# Question about the work...



## TxManx (Dec 4, 2009)

I have a general question about learning the work of the various degrees.

Due to certain circumstances, my EA has gone very, very slowly...I'm almost done with the first section, but it remains to go rather slowly.

With my interest in Freemasonry, I've been scouring the net looking for interesting articles and things to read, including a lot of the 'anti-masonry' related material that is available...  

Today, I stumbled upon something that presents somewhat of an ethical dilemma...but perhaps it isn't.

I stumbled upon an anti-masonry website that had another state's version of all three degrees, including the work I have sworn not to write/duplicate in any form or fashion.

I didn't realize how accurate (but at the same time, inaccurate) it was until I started reading it...and then stopped.

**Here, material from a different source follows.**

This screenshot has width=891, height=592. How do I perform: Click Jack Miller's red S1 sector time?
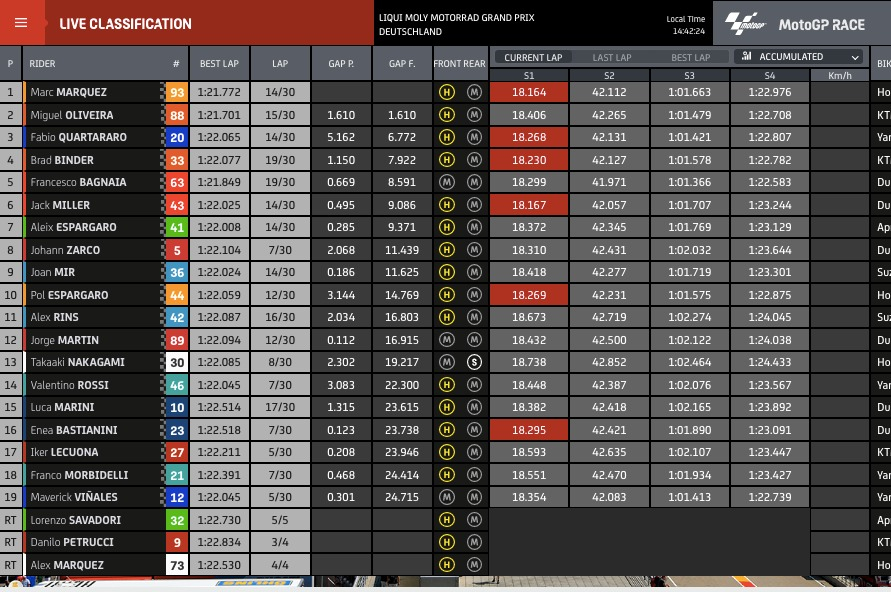tap(529, 205)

Herein lies my dilemma...using this published document, I can separate the wheat from the chaff easily, because I understand the work, I simply can't get enough contiguous training time to actually get through it.

It's my feeling that I could use this document, separating the wheat from the chaff, and self study and finish this work rather quickly.  Using it as somewhat of a cypher that MMs are allowed to use in some states...as it's *that* complete.

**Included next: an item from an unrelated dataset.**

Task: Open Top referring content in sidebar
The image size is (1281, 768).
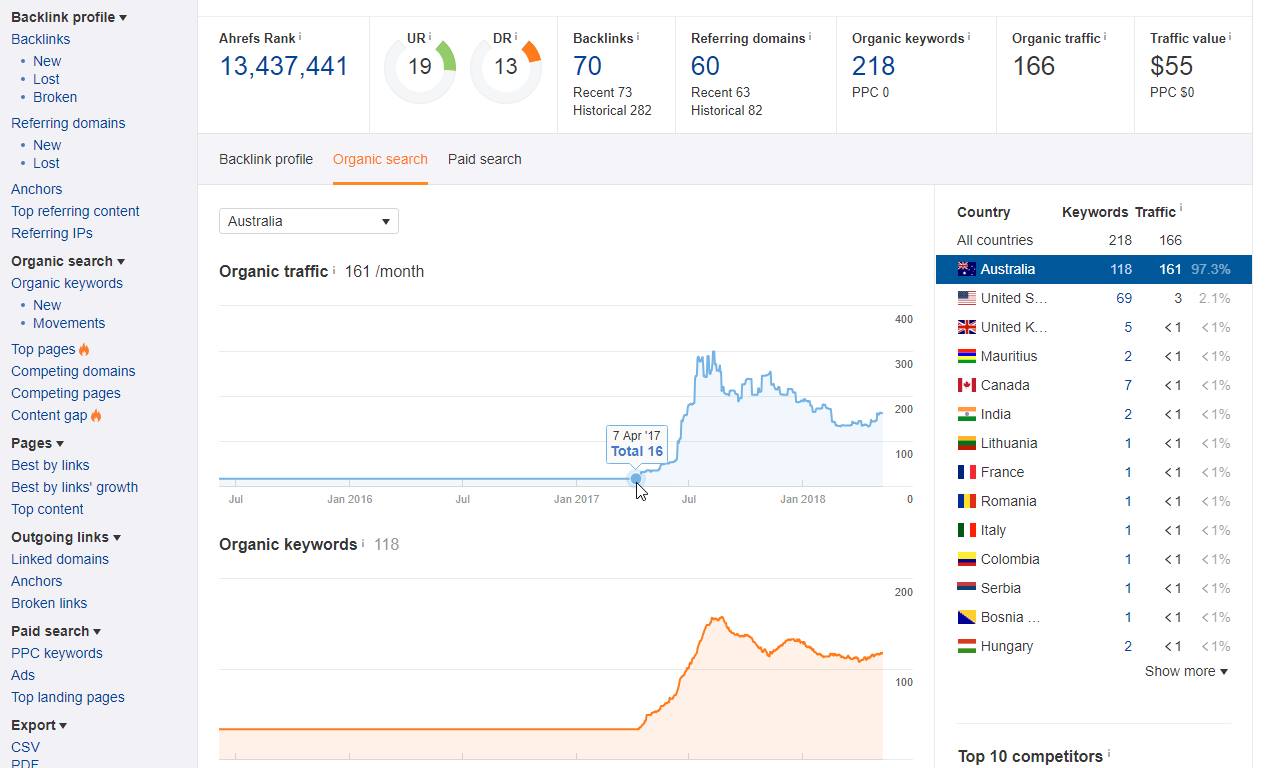Action: pos(75,211)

Should I turn my back on this source, and continue with the traditional methods, or use this source...as I'm reading something someone else created.

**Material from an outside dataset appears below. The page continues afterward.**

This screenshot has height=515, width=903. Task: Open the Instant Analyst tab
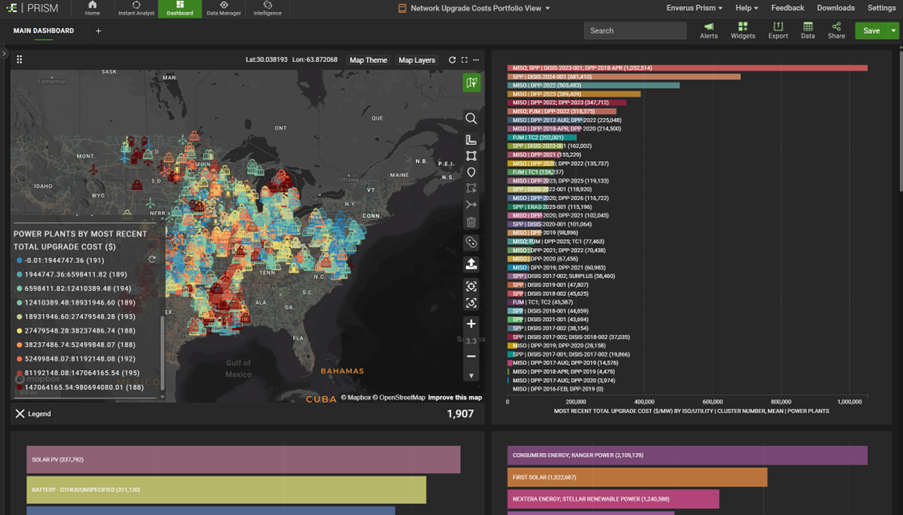136,9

As an aside, I am reaching out to my lodge's WM for a definitive answer, but I thought the discussion might be of interest...   I will post my WM's definitive answer when I receive it.

Ken


----------



## Blake Bowden (Dec 4, 2009)

Traditional methods.


----------



## TxManx (Dec 4, 2009)

blake said:


> Traditional methods.



Blake...not much discussion on that response...but I appreciate your opinion.

Ken


----------



## drapetomaniac (Dec 4, 2009)

I don't know your circumstances, but consider the effort to tell the wheat from chaffe versus turning that effort towards more work on the traditional method.

The other thought I have is - if other things are consuming and preventing your additional work, it might be best to wait and take your time - unless the goal is to make Master and still be consumed and absent.


----------



## JTM (Dec 4, 2009)

i don't like this thread here, but whatever.  

some people pick it up easily, some don't.  worst comes to worst, do the examination section by section.  i worked 3-4 times a week with a brother for 6 months until he could do the first section.  then again for another 2 on the second and third sections.  he finally got it. 

if he can, you can.


----------



## TxManx (Dec 4, 2009)

This thread can be moved anywhere on the site...it was meant to spur discussion, not cause angst...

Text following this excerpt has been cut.